Physical confinement impacts cellular phenotypes within living materials

Writer: Anett Toom | University of Tartu

This is an extract from a research paper by an additive manufacturing specialist Hans Priks from ECOLABNET’s member the University of Tartu.

“Living materials are like hotels for micro-organisms, where different kinds of bacteria, yeasts and seaweed can live, reproduce, eat and produce us something useful. Polymeric structure is dense enough for the bacteria to move in and out. Thanks to 3D printing we can give the hotels the necessary structure and fill different sections with different species with different functions.”

– Hans Priks

Creating living materials

Three-dimensional (3D) printing of natural and synthetic materials for biomedical and biotechnology applications is a promising research field with applications that include screening tools and production platforms in a sustainable economy.
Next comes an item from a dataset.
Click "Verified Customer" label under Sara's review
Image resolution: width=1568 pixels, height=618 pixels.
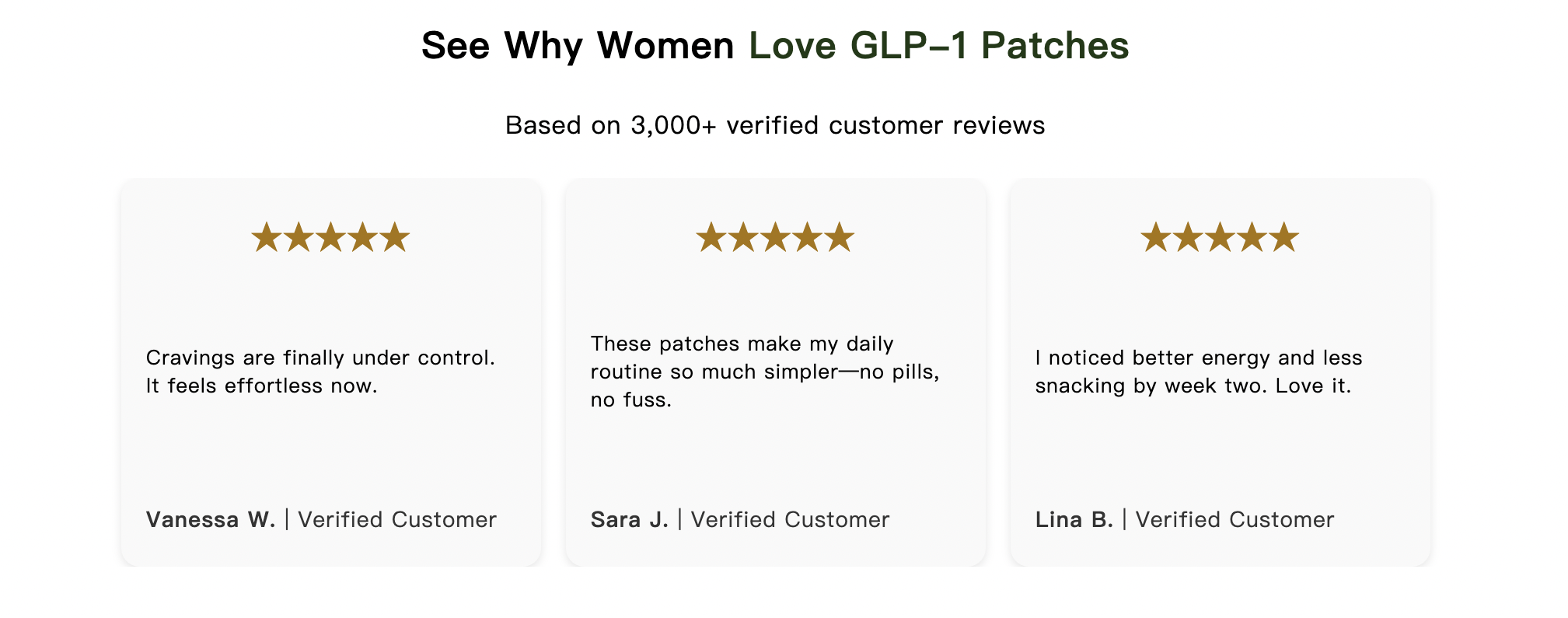point(790,519)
Additive manufacturing allows 3D printing of polymeric materials together with cells, creating living materials for applications in biomedical research and biotechnology. However, an understanding of the cellular phenotype within living materials is lacking, which is a key limitation for their wider application.

Our ability to develop new polymeric materials and their hydrogels for 3D printing living materials is outpacing our understanding of living materials due to the lack of investigations into how the mutual interactions of incorporated cells in the living materials impact both the cells and the polymers. Understanding such cellular–polymeric interactions is crucial to draw conclusions about the effects of physical confinement on cells within these materials. Herein, we present an approach to characterize the cellular phenotype within living materials.
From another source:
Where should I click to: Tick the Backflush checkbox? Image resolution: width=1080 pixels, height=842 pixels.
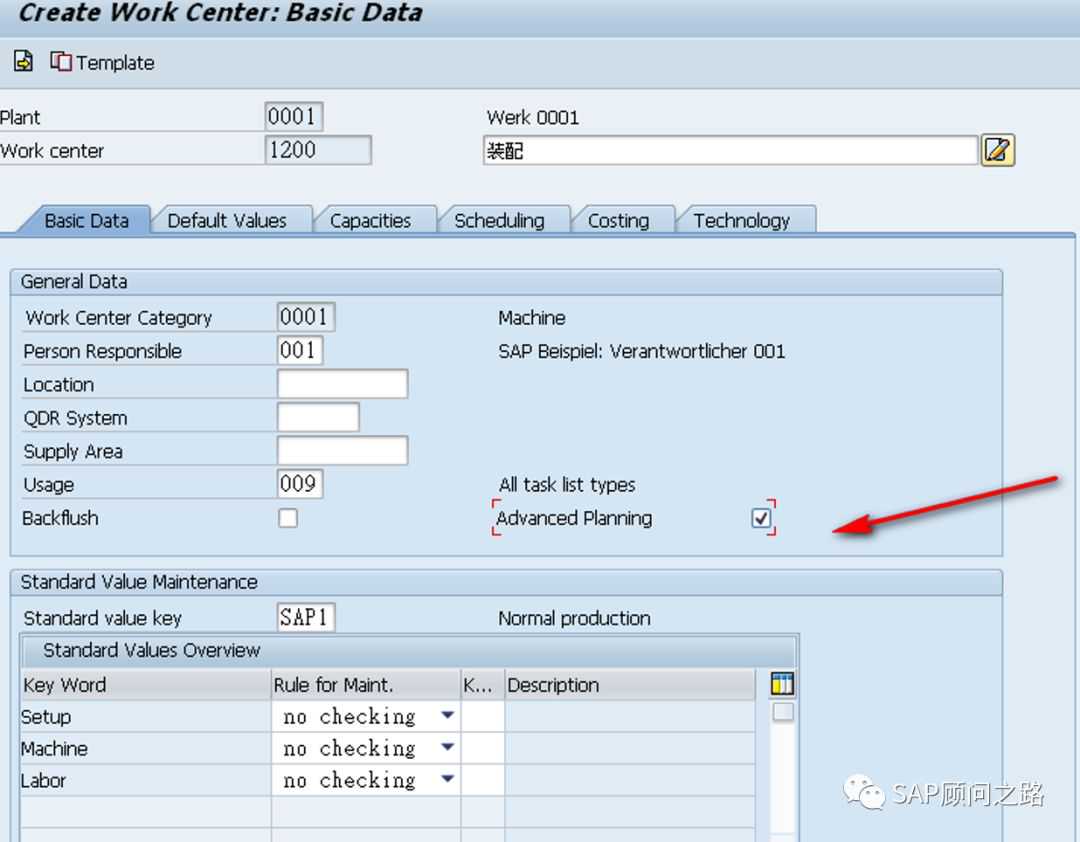(288, 518)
Characterizing the cellular phenotype within living materials

The microbe-laden hydrogels form living materials that are permissive for metabolic activity and can provide significant improvement with respect to robustness, reproducibility, and scale-up over traditional immobilization methods using natural biopolymers. The multiscale properties of hydrogels of such polymers allow their applications in diverse fields, such as drug delivery, tissue engineering, and biotechnology. In previous studies, the hydrogels maintained the viability and metabolic activity of yeast or bacteria to afford immobilized bioreactors with long-term metabolic activity.

Previously, optical microscopy and scanning electron microscopy have been used to investigate cell-gel morphology and hydrogels themselves but only to an illustrative extent. For this reason, we focused on these reliable and accessible microscopy tools and techniques for the characterization of living materials and for the investigation of cellular phenotypes in a physiological environment.
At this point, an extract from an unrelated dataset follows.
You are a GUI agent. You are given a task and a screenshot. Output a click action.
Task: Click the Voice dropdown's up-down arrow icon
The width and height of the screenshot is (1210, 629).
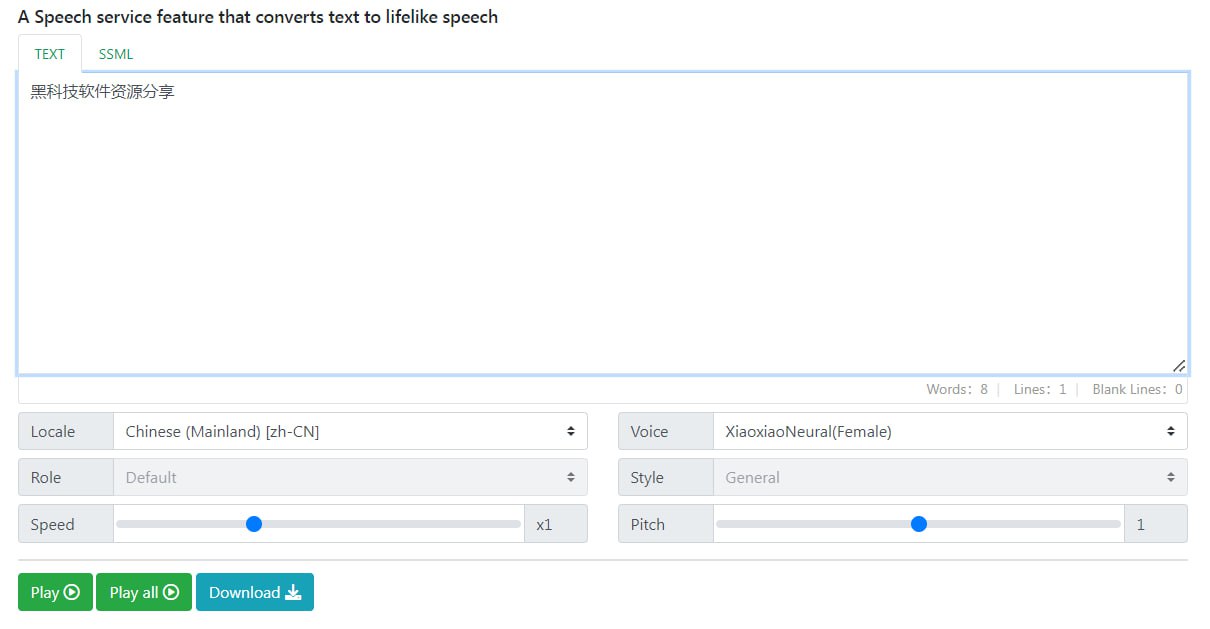coord(1170,431)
In all instances, we used the budding yeast Saccharomyces cerevisiae, which has been previously reported to be viable in these materials and assigned the generally recognized as safe status making it applicable in food and pharma industries. We immobilized the yeast in three different photo-cross-linkable triblock polymeric hydrogels. We also assessed the effects of different polymers on the cellular phenotype, which is important for a holistic understanding of living materials and the selection for particular applications.

Impact of physical confinement

Using optical and scanning electron microscopy, we showed that hydrogels based on these polymers were stable under physiological conditions, but yeast colonies showed differences in the interaction within the living materials. We found that the physical confinement, imparted by compositional and structural properties of the hydrogels, impacted the cellular phenotype by reducing the size of cells in living materials compared with suspension cells. These properties also contributed to the differences in immobilization patterns, growth of colonies and colony coatings. We observed that a composition-dependent degradation of polymers was likely possible by cells residing in the living materials.

In conclusion, our investigation highlights the need for a holistic understanding of the cellular response within hydrogels to facilitate the synthesis of application-specific polymers and the design of advanced living materials in the future.